But I think as we all know, the NDIS is just one piece of the puzzle. Even when individuals are able to use their individual budgets creatively, they will not always be able to address the broader barriers to the full inclusion of people with disability.
There are 4.2 million people with disability in Australia, and yet when we reach full scheme implementation there will be only be around 400,000 NDIS participants. We need to do far more than just see a successful implementation of the NDIS.
All people with disability, including NDIS participants, will still need access to health care, they will still need somewhere to live, to go to school, to go to University, to go to work and to socialise. Change is unlikely to occur for all of these people unless there is a concerted effort across government and society to tackle the persistent causes of discrimination and inequality across all of these areas. I have thought a lot about how we can make mainstream services and systems work better to ensure better outcomes for people with disability. And for me, it comes down to attitudes, expectations, understanding and willingness to invest in the strategies that we know will make these systems respond better to people with disability and meet their unique and diverse needs.
Education, awareness and attitudinal change are some of the strongest tools we have in the challenge to overcome the prevailing culture of disempowerment of people with disability and low expectations about their ability to contribute to society and make decisions about how they would like to live their lives.
Since I started, I have been meeting with a wide range of people and organisations, including Government Ministers and Departments, organisations that represent people with disability, and people with disability across Australia. As part of my national consultations, I have been talking a lot, but most importantly I have been listening. I believe I won’t be able to do my job effectively unless my work is grounded in the voices of the community.

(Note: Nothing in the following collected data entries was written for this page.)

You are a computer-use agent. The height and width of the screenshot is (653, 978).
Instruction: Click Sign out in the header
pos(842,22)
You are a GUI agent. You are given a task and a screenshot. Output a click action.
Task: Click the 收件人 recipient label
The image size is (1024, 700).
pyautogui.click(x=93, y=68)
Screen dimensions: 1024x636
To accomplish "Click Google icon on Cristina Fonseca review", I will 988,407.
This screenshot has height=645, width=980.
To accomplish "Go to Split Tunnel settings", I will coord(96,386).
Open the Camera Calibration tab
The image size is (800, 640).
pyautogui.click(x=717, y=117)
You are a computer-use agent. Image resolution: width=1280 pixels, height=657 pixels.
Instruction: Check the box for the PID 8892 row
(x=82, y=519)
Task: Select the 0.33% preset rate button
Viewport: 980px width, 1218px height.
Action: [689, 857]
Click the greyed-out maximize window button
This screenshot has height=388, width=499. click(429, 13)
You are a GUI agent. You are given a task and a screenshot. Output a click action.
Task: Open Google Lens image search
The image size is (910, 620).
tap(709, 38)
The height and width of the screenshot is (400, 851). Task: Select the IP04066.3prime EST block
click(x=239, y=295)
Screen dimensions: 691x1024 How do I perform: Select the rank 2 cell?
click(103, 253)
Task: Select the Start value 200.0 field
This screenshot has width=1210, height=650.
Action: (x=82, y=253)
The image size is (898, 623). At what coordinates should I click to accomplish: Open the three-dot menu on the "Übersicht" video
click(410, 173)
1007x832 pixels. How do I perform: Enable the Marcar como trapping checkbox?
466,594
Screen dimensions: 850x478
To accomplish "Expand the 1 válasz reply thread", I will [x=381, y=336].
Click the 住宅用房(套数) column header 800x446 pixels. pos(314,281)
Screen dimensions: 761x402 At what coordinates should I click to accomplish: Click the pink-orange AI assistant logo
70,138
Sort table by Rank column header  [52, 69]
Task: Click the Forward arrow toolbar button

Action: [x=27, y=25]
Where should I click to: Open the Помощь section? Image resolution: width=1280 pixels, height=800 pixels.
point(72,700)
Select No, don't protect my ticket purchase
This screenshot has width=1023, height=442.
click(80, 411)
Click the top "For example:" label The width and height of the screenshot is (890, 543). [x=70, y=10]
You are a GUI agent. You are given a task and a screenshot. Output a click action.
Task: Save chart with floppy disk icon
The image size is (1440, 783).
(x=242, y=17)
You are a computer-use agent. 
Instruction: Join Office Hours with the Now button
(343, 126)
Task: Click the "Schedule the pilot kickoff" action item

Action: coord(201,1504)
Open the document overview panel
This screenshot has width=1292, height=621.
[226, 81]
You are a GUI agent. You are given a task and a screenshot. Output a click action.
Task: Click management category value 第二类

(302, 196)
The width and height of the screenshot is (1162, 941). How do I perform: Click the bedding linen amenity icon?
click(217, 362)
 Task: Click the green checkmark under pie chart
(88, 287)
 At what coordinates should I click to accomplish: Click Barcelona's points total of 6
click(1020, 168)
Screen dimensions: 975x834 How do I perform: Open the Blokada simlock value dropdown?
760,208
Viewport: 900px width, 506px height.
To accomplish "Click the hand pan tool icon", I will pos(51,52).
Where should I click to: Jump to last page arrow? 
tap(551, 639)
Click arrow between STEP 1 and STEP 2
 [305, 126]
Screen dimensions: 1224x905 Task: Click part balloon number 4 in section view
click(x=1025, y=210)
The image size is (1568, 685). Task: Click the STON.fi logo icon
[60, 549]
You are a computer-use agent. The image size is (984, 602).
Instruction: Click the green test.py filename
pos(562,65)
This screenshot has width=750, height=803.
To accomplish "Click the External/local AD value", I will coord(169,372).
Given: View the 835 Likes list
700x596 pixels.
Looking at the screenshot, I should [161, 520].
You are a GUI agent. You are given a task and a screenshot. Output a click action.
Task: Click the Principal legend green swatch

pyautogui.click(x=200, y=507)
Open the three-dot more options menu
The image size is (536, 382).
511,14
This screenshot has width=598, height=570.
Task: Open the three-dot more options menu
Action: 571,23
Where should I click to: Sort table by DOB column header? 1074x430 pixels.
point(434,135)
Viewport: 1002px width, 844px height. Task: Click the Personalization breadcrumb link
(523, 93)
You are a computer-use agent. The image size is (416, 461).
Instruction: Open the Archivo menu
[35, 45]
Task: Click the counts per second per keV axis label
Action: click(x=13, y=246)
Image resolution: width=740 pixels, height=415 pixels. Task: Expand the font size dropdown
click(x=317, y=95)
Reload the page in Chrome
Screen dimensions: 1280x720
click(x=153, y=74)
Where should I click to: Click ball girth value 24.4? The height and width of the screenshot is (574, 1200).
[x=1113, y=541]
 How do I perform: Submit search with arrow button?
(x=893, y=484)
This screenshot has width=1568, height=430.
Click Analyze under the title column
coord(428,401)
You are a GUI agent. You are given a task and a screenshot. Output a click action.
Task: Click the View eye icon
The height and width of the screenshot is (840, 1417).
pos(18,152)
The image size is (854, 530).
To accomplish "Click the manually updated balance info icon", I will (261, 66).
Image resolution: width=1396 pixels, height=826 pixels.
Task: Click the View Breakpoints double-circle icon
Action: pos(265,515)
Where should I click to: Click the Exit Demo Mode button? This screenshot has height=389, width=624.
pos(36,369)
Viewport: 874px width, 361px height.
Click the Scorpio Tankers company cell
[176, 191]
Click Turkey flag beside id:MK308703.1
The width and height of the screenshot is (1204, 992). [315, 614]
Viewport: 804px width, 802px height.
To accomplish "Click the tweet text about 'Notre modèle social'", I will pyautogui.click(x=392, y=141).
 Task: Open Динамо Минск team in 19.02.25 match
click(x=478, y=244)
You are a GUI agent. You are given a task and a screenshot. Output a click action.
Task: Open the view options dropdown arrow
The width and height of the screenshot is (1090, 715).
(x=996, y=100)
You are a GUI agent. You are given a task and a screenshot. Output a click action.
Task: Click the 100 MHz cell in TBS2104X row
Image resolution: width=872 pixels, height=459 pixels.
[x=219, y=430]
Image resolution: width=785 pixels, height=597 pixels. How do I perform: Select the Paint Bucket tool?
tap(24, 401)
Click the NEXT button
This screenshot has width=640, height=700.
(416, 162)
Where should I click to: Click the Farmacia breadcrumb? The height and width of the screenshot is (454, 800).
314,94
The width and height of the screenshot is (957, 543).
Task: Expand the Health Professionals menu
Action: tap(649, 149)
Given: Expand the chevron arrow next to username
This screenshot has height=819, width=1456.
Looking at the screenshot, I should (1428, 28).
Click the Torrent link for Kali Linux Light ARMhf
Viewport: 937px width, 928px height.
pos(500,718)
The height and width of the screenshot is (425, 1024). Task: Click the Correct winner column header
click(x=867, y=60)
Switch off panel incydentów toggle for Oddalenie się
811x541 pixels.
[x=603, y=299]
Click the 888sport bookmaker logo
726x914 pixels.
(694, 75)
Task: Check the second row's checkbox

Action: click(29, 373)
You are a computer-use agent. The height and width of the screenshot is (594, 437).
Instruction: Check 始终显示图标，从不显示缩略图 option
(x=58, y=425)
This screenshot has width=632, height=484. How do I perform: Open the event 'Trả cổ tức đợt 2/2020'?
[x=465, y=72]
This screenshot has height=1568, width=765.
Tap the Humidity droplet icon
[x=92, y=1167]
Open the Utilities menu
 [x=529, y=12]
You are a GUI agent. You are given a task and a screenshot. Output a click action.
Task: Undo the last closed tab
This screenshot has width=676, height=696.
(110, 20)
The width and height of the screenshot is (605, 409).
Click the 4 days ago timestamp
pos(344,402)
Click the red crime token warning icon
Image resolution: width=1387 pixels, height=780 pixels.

For my term as Commissioner, I am proposing to focus on the issues of employment, education, housing, the criminal justice system, implementation of the NDIS, and violence against people with disability, in particular women and children with disability.As you might expect, the most intense discussions during the consultations have been centred around the NDIS implementation. People very strongly support the NDIS in principle, but in consultations to date I have sensed a strong sense of apprehension about the NDIS and a concern that it will not achieve everything it has been designed to achieve. I’m aware that there have been many issues with the NDIS roll out to date, but I, along with many others I have met in my consultations, are still hopeful that the NDIS will do what it is intended to do – enable people with disability to get out and about, get an education and be part of the workforce, empower them to be in control over what supports they receive and who provides them and contribute to the realisation of the human rights of people with disability.
In conclusion:
I encourage you to stay true to your responsibility to ensuring a successful and sustainable NDIS. And this starts by listening to the people who receive and rely on your services. As the Founder of Microsoft, Bill Gates, once said – “your most unhappy customers are your greatest source of learning.”
And we will know we have reached equality when it’s not a news story for a person with disability to succeed in school or at university, or to be employed in a job they love for a decent wage, or to be a member of parliament.
Imagine you are deafblind like Vanessa. What might seem a simple step for you, is a big thing for Vanessa. She clearly is talented, she clearly has energy and she clearly has big dreams. And that is my final point – people with disability have dreams just like anyone else. Our role is to help make those dreams a reality. To make those plans result in outcomes.